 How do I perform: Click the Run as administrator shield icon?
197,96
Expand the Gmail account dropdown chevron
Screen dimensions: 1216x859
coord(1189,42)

Problem requirements: Copy the listing above line for line, with no changes.

Exercise solution:
 How do I perform: Click the Run as administrator shield icon?
197,96
Expand the Gmail account dropdown chevron
Screen dimensions: 1216x859
coord(1189,42)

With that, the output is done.